Everything beyond that point would be the very rare exceptions! (ALthough you might catch stuff like "Facebook", etc.)
Quote:
Originally Posted by KevinH
They are not part of scowl but official Apple spellcheckers say they are okay. I wonder how platform specific spellchecking is. I do not have Word to compare it and LibreOffice uses hunspell.
|
Word misses many things Sigil catches.
Sigil misses many things Word catches.
InDesign misses things Sigil/Word catch.
(This is why I recommend a layered approach when spellchecking! 1 (or more) rounds of spellchecking in multiple programs.)
Quote:
Originally Posted by KevinH
Then of course, they are the differences in word lists attributed to urban slang. For example "zorch" or "zorched". I had to look thatone up and the only place I found itwas an "urban dictionary" and that is meant "ruined" or"burnt out" as in you "zorched your iphone".
|
Slang, "Hacker" words, 1337speak, and all this other stuff gets relegated to other "variant" lists (or not at all).
Again, these things are mostly obscure subcultures, or not "actual" English!
Perhaps one day, the terms rise in popularity and become "actual words" in the general language... but definitely not polluting default spellcheck lists. :P
These spellchecking dictionaries have to lean much more towards the conservative side, because it's much better to:
- CATCH the typo (and recommend ACTUAL WORDS in the right-click)
than to:
- MISS the error (or recommend junk like "zorched")
The default lists should be "size 60", leaning more towards the conservative side, with very rare exceptions added on top.
Quote:
Originally Posted by KevinH
Based on official commercial spellcheckers in Word and Pages, there are major differences. So spell checker dictionary building is quite subjective and so comparisons of "quality" are very hard to make.
|
Yep. There's the balancing act between:
- "red squigglies on too many words" vs. "missing too many actual errors"
This is why SCOWL strongly bases itself on actual English popularity+usage, and heavily curates new additions.

*****

JOBS
1. In the spellchecking thread, what size does the poster say the default lists should be?
2. Set down part of the spellchecking thread word for word, beginning at the words "Everything beyond that" and stopping after "LibreOffice uses hunspell.".
3. Resume the spellchecking thread after its last sentence.

(Dataset entries)

*****

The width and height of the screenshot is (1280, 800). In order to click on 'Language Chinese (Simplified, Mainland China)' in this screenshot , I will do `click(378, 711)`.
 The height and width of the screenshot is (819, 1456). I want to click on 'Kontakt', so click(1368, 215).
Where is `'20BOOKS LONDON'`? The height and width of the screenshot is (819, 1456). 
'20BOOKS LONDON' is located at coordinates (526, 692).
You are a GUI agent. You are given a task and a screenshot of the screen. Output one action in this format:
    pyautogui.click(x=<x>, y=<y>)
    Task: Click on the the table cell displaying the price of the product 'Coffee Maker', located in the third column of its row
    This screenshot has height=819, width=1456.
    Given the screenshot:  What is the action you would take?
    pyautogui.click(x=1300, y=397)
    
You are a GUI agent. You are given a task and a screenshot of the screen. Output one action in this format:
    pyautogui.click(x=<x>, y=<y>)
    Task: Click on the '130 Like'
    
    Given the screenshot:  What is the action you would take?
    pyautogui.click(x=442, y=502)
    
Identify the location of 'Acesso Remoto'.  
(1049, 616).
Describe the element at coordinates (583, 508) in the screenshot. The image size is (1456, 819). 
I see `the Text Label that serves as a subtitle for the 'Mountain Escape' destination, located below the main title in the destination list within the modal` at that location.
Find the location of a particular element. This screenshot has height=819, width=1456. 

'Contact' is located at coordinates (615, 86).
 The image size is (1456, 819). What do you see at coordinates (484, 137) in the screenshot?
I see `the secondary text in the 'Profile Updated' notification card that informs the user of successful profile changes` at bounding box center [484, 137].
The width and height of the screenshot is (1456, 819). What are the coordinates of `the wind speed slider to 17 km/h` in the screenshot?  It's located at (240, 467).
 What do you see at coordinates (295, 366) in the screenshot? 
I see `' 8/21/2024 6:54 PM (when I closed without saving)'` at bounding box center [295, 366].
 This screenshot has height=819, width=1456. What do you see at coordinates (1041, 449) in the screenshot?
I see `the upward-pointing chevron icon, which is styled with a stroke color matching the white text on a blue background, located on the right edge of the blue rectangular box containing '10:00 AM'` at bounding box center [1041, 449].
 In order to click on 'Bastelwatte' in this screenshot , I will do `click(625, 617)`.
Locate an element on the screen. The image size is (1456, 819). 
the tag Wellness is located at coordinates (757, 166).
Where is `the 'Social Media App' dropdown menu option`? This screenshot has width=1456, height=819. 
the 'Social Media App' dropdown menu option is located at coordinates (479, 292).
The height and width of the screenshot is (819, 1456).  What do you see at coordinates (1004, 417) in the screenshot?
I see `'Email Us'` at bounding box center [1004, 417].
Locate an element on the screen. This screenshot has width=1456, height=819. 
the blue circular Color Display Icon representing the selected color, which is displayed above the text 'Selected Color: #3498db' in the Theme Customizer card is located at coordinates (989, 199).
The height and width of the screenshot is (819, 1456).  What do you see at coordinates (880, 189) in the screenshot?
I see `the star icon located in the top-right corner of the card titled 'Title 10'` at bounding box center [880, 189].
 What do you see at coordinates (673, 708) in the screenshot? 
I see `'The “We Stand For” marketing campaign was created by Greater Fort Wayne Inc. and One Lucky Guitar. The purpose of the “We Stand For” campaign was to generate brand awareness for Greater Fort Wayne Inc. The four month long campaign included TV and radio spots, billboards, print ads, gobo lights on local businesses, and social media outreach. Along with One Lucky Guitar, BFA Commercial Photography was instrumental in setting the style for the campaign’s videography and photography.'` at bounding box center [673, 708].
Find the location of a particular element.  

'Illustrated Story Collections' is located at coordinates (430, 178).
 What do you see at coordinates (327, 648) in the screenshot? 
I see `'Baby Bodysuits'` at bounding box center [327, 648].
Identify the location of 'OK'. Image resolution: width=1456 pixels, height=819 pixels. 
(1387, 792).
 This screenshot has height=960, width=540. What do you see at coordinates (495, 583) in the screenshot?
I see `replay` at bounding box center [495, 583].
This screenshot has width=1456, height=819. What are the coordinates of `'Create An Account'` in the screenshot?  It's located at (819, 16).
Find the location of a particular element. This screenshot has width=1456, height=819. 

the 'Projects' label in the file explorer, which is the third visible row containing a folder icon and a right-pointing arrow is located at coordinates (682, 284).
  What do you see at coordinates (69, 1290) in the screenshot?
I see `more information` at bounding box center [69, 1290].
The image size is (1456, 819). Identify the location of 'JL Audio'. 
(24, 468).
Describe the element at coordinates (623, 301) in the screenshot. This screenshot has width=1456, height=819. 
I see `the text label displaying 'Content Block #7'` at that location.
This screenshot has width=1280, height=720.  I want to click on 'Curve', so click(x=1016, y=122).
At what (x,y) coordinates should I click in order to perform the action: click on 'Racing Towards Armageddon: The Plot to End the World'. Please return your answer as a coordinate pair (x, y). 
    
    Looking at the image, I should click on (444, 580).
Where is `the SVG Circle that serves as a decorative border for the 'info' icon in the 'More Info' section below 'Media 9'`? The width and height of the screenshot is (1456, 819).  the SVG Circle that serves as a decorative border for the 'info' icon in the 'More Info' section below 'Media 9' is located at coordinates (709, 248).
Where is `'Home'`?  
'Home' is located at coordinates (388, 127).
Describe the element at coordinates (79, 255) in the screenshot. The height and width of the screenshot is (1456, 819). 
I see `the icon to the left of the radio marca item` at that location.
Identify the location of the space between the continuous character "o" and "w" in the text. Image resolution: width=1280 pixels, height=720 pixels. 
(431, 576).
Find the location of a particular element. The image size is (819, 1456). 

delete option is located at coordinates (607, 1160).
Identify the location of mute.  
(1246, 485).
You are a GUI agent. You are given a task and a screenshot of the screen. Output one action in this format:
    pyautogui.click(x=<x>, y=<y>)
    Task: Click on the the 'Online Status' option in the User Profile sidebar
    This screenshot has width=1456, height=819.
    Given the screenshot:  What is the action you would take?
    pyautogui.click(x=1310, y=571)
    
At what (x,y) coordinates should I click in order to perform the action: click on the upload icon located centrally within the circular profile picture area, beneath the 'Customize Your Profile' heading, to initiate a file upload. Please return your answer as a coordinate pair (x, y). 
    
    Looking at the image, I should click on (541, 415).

*****

ANSWER LIST
1. Size 60, leaning more toward the conservative side, with very rare exceptions added on top.

2.
Everything beyond that point would be the very rare exceptions! (ALthough you might catch stuff like "Facebook", etc.)
Quote:
Originally Posted by KevinH
They are not part of scowl but official Apple spellcheckers say they are okay. I wonder how platform specific spellchecking is. I do not have Word to compare it and LibreOffice uses hunspell.

3.
(Like we discussed in the previous topic [and I went into detail in my Reddit posts]... a small fraction of all possible words covers more than 90%+ of real-life usage.)
And again, I wouldn't worry
too much about Sigil's default lists, because we have the fantastic Spellcheck Lists. This is the ultimate tool, and allows you to
spellcheck an entire book WAY WAY faster than those one-by-one methods.
(You could even use it to quickly find "misspelled words" + Add to Dictionary or Ignore.
Similar to the trick I did back in 2019 to catch "foreign words".)
Quote:
Originally Posted by KevinH
For example, if I am writing a formal document or dissertation, "zorch" should probably be marked wrong as it is just one character away from "porch". But if I am writing modern fiction, "zorch" being correct might be okay!
|
And "scorch".
(The 's' is extremely close to the 'z'.)
More Side Note: This kind of spelling (+autocorrecting) mess is also becoming much more prevalent with the keyboards+swiping on phones.
Do you know how many actual typos occur because of the virtual keyboard... and then how many autocorrect typos get introduced? Way, way too many.
Especially frustrating are the valid words where it magically adds a space too! (away -> a way).
(This has been angering me so much, that for the last year I've been compiling a big ol' list to submit to LT... soon... soon.

)